TEXTO DA PÁGINA -
· · · · · · ·
Nesse passo, cumpre observar que a socialização dos riscos da previdência social diz respeito aos benefícios previdenciários, vez que toda a sociedade contribui direta e indiretamente para o custeio dos benefícios que por ventura venham a ser concedidos a um trabalhador, desde que o fato gerador do benefício não guarde relação com o acidente de trabalho, pois nesses casos o beneficio concedido é de natureza acidentária e por sua vez, possui fonte de custeio própria, qual seja, os valores pago pelos empregadores em percentual que incide sobre a sua folha de pagamento e varia a depender do grau de risco da atividade desenvolvida.
O outro argumento sustentado por aqueles que se posicionam contra a impossibilidade de compensação das verbas, reside no fato das verbas previdenciárias possuírem naturezas e finalidades distintas, o que por sua vez estar, em parte, correto. Já que as verbas previdenciárias possuem caráter eminentemente alimentar e compensatório, enquanto as indenizações civis, que estão calcadas no animus do empregador, tem o condão de restituir integralmente o dano causado.
· · · · · · ·
DADOS FORNECIDOS -
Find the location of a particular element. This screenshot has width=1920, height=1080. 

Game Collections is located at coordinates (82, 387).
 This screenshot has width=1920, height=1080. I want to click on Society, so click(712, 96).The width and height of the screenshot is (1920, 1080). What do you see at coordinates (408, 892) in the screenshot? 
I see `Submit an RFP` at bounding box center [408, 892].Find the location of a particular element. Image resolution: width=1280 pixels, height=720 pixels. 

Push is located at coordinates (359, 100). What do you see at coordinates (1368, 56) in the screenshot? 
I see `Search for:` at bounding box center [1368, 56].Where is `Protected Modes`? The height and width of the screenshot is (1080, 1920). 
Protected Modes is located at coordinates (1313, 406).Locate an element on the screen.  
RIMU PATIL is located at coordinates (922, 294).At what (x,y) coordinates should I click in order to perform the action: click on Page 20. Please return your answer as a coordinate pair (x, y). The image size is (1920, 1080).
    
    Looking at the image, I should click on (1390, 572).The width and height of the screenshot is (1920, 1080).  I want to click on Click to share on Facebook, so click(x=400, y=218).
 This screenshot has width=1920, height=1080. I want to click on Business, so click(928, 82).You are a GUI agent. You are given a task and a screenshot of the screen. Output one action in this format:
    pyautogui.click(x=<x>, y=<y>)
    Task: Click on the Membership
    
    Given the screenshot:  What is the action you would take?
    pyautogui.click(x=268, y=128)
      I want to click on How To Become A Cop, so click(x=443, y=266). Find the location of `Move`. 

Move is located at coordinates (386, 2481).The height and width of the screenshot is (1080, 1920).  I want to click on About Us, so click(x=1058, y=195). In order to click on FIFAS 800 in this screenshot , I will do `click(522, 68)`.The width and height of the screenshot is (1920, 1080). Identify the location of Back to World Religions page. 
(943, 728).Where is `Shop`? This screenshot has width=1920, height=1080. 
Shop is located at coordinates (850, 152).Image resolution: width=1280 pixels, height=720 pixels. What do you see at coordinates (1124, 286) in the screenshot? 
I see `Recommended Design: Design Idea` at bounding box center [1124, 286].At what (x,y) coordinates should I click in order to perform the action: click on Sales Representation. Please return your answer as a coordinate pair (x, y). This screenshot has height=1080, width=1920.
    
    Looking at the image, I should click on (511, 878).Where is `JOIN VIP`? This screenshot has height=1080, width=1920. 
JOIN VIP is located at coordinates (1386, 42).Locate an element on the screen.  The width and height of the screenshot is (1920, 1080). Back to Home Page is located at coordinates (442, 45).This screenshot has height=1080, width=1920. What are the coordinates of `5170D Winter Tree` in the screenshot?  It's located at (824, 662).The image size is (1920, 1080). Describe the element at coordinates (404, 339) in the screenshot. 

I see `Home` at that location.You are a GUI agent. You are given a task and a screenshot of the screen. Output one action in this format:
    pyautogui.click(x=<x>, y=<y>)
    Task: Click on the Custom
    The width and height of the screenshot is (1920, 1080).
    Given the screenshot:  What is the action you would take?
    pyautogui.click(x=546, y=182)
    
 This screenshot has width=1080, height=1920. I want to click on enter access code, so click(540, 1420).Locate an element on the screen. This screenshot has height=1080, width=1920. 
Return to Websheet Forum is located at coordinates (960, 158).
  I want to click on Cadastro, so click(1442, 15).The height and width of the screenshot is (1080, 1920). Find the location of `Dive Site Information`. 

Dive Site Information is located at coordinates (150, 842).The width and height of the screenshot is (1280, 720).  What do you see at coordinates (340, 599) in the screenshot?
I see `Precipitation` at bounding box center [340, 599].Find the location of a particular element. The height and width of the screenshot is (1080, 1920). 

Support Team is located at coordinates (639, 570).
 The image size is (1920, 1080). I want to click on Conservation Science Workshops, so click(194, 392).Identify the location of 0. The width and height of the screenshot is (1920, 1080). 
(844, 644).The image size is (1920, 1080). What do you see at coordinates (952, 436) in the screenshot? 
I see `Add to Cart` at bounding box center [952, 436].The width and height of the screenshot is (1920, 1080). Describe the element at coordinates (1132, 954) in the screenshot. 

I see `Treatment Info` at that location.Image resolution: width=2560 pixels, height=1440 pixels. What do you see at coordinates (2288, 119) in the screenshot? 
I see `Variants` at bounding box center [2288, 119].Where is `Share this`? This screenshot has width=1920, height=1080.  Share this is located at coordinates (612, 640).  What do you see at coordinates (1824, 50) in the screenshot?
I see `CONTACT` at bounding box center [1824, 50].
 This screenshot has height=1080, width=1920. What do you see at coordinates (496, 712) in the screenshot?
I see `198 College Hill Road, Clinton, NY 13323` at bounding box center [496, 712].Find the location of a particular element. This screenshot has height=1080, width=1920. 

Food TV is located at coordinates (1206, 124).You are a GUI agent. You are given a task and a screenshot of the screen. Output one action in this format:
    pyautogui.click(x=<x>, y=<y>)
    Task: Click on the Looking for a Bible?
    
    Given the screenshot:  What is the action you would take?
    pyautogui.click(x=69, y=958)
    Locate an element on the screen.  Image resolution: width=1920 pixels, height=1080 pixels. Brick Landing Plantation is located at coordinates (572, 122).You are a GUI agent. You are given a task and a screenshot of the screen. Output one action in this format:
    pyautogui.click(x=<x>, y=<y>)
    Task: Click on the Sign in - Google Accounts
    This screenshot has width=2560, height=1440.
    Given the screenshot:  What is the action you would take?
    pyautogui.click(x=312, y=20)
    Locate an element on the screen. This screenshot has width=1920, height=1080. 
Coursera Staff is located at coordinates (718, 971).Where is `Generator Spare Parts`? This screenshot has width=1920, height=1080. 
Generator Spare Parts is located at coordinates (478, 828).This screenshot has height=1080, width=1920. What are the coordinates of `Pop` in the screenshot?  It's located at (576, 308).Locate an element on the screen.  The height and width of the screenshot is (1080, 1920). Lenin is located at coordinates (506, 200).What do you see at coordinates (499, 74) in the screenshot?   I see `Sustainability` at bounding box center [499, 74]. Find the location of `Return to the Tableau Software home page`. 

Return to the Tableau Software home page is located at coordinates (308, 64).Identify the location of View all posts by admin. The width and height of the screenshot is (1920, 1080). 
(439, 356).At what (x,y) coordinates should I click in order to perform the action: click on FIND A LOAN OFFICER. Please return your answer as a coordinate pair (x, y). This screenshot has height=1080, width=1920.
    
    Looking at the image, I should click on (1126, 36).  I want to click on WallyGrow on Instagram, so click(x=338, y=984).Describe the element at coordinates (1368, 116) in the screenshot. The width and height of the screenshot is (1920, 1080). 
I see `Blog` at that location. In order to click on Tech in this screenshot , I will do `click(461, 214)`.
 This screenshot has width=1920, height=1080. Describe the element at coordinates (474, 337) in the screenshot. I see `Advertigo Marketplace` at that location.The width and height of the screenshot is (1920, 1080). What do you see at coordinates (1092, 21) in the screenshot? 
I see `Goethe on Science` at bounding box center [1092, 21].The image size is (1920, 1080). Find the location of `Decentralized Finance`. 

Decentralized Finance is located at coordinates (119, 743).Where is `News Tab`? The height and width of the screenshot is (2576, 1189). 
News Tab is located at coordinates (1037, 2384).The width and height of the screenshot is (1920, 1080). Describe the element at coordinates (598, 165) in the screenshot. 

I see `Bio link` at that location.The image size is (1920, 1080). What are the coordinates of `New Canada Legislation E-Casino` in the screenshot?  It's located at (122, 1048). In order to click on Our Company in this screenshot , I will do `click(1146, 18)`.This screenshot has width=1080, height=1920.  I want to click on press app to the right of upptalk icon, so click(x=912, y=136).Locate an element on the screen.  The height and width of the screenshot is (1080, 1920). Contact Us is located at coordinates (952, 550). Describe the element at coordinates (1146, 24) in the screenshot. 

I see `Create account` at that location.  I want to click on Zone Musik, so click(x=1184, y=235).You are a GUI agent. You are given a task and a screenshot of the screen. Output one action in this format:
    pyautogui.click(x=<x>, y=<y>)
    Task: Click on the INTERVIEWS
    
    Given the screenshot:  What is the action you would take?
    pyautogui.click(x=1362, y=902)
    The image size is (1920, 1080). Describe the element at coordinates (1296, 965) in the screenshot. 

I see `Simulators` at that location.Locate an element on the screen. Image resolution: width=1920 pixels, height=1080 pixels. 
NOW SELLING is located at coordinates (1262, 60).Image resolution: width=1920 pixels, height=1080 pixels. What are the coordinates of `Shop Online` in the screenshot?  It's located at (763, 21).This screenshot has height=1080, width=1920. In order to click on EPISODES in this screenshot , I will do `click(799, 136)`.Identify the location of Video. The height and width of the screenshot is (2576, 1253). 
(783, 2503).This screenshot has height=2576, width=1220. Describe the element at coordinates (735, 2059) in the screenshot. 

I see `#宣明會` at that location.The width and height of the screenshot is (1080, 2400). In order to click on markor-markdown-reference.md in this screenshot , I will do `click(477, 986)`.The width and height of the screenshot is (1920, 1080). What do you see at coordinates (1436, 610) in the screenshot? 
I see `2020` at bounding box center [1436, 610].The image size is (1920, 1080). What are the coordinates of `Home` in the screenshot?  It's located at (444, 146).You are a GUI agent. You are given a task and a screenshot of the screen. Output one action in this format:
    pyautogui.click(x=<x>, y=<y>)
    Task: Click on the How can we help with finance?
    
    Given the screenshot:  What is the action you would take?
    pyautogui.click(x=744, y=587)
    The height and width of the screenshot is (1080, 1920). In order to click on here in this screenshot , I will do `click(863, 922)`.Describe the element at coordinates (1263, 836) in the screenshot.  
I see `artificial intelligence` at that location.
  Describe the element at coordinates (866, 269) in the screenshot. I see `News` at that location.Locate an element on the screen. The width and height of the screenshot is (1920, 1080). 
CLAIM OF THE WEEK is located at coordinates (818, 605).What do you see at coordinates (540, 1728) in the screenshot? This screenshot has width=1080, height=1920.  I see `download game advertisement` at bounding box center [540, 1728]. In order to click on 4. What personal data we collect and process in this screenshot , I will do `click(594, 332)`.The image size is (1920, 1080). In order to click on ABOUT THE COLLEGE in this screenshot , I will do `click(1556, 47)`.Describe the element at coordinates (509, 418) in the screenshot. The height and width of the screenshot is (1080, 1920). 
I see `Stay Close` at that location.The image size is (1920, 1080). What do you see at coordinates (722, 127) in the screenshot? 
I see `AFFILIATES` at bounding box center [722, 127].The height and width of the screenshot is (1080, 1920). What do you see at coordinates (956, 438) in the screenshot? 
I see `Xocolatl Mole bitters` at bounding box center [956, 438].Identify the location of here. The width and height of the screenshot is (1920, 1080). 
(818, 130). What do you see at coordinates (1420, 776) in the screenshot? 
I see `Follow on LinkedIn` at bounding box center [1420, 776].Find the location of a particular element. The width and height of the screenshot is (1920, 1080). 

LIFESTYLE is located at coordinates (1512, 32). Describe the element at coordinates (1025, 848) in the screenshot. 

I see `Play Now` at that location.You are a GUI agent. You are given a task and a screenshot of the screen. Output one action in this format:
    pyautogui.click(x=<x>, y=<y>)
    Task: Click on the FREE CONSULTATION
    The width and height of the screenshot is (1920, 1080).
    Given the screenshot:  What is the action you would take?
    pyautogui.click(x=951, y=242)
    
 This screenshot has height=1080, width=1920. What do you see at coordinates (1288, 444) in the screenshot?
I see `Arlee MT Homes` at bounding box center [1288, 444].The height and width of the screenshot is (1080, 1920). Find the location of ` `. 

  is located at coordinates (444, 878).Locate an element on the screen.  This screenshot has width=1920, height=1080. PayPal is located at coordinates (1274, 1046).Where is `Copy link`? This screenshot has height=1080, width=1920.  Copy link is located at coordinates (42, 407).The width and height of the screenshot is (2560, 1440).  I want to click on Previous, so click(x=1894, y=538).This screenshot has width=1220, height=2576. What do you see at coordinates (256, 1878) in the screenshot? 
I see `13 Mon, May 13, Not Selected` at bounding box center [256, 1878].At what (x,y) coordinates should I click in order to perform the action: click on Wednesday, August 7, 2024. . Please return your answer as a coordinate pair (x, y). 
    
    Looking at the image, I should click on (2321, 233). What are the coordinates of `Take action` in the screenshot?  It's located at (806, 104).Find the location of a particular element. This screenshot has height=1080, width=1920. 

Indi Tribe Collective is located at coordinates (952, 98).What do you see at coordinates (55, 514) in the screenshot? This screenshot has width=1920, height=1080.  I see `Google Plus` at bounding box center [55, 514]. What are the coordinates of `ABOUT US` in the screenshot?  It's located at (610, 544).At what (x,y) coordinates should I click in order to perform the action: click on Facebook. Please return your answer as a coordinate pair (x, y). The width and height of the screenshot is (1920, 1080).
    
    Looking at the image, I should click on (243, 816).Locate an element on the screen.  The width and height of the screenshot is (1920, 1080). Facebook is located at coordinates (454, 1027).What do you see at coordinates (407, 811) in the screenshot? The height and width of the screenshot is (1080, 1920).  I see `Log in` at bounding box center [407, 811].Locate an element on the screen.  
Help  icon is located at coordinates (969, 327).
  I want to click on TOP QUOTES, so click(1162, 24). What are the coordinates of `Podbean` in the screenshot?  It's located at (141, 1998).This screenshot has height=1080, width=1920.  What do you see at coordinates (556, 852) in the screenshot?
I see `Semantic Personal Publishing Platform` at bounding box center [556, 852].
· · · · · · ·
INSTRUÇÕES DE TRABALHO -
1. Transcreva um trecho do texto sobre benefícios previdenciários. Comece nas palavras "Nesse passo, cumpre" e pare depois de "da atividade desenvolvida.".
2. Continue o texto sobre benefícios previdenciários a partir da última frase apresentada.

RESPOSTAS -
1.
Nesse passo, cumpre observar que a socialização dos riscos da previdência social diz respeito aos benefícios previdenciários, vez que toda a sociedade contribui direta e indiretamente para o custeio dos benefícios que por ventura venham a ser concedidos a um trabalhador, desde que o fato gerador do benefício não guarde relação com o acidente de trabalho, pois nesses casos o beneficio concedido é de natureza acidentária e por sua vez, possui fonte de custeio própria, qual seja, os valores pago pelos empregadores em percentual que incide sobre a sua folha de pagamento e varia a depender do grau de risco da atividade desenvolvida.

2.
Ora, se assim fosse, o art.120 da lei nº 8.213/91 deveria ser declarado inconstitucional, pois se as verbas possuem diferentes naturezas, não haveria motivo para o INSS propor ação regressiva contra os empregadores nas causas em que este tivesse agido com dolo ou culpa. Se consideramos que o animus agendi é pressuposto para a concessão de indenizações cíveis, não se mostra plausível invocar o elemento subjetivo para subsidiar as ações regressivas relacionadas ao pagamento de benefícios previdenciários, vez que estes benefícios são concedidos de forma objetiva.
Ademais, as premissas utilizadas para justificar a impossibilidade de compensação das verbas caem por terra quando se traz à baila o princípio do bis in idem, o qual veda a imposição de uma dupla sanção sobre o mesmo fato, isso por que, se o empregador já paga a título de seguro acidente de trabalho uma indenização pré-fixada temendo futuramente a ocorrência de um evento danoso relacionado as suas atividades empresárias, não se mostra razoável que esse valor não possa ser deduzido da indenização cível que por ventura ele venha a pagar em face do mesmo fato. Confirmando assim, uma das hipóteses suscitada a favor da compensação das verbas indenizatórias.
Impende observar, que em regra a verba previdenciária percebida pelo obreiro acidentado corresponde ao salário que ele recebia antes de se acidentar, e que se paralelamente ele passa a receber uma indenização civil seja esta paga em parcela única, ou em forma de pensionamento, o trabalhador pode atingir uma renda mensal dantes inimaginável, podendo inclusive dobrar ou triplicar o valor da remuneração que ele receberia se estivesse em plena capacidade.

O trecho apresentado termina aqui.